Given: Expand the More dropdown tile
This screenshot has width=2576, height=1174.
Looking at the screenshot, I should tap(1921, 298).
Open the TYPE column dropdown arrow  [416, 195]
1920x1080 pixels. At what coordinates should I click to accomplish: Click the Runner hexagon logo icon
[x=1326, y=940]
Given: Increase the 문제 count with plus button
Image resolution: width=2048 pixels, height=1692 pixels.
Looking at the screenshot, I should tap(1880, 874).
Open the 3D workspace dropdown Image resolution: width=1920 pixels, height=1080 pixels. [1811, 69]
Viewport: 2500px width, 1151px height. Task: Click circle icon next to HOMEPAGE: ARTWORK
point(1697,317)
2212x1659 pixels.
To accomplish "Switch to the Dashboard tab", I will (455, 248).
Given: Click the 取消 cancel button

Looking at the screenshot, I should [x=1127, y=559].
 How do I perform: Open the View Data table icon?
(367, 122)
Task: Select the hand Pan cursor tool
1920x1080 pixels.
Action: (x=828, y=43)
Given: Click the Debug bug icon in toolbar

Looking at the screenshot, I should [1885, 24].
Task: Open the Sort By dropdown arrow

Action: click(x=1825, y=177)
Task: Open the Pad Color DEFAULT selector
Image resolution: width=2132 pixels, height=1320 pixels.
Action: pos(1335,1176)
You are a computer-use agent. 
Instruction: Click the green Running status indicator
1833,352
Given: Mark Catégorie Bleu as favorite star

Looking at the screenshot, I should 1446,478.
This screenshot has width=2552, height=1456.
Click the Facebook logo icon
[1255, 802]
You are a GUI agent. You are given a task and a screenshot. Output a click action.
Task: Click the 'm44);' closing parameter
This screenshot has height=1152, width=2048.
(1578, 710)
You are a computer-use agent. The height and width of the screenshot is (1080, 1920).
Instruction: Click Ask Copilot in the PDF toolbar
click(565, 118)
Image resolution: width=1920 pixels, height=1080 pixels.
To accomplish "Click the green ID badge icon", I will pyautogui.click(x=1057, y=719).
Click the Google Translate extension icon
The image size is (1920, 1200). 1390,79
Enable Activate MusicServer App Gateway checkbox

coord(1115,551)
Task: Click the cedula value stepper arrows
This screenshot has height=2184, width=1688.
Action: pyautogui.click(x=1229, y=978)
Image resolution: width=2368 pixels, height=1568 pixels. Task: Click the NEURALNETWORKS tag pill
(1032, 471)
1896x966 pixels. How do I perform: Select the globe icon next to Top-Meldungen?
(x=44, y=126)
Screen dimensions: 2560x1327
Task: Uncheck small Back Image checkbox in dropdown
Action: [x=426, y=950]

**DESCRIPTION OF THE TASK:** Reproduce, word for word, every line starting at the line that contains "How do I perform: Open" and ending with the final line of the entries.

**REPLY:**
 How do I perform: Open the View Data table icon?
(367, 122)
Task: Select the hand Pan cursor tool
1920x1080 pixels.
Action: (x=828, y=43)
Given: Click the Debug bug icon in toolbar

Looking at the screenshot, I should [1885, 24].
Task: Open the Sort By dropdown arrow

Action: click(x=1825, y=177)
Task: Open the Pad Color DEFAULT selector
Image resolution: width=2132 pixels, height=1320 pixels.
Action: pos(1335,1176)
You are a computer-use agent. 
Instruction: Click the green Running status indicator
1833,352
Given: Mark Catégorie Bleu as favorite star

Looking at the screenshot, I should 1446,478.
This screenshot has width=2552, height=1456.
Click the Facebook logo icon
[1255, 802]
You are a GUI agent. You are given a task and a screenshot. Output a click action.
Task: Click the 'm44);' closing parameter
This screenshot has height=1152, width=2048.
(1578, 710)
You are a computer-use agent. The height and width of the screenshot is (1080, 1920).
Instruction: Click Ask Copilot in the PDF toolbar
click(565, 118)
Image resolution: width=1920 pixels, height=1080 pixels.
To accomplish "Click the green ID badge icon", I will pyautogui.click(x=1057, y=719).
Click the Google Translate extension icon
The image size is (1920, 1200). 1390,79
Enable Activate MusicServer App Gateway checkbox

coord(1115,551)
Task: Click the cedula value stepper arrows
This screenshot has height=2184, width=1688.
Action: pyautogui.click(x=1229, y=978)
Image resolution: width=2368 pixels, height=1568 pixels. Task: Click the NEURALNETWORKS tag pill
(1032, 471)
1896x966 pixels. How do I perform: Select the globe icon next to Top-Meldungen?
(x=44, y=126)
Screen dimensions: 2560x1327
Task: Uncheck small Back Image checkbox in dropdown
Action: [x=426, y=950]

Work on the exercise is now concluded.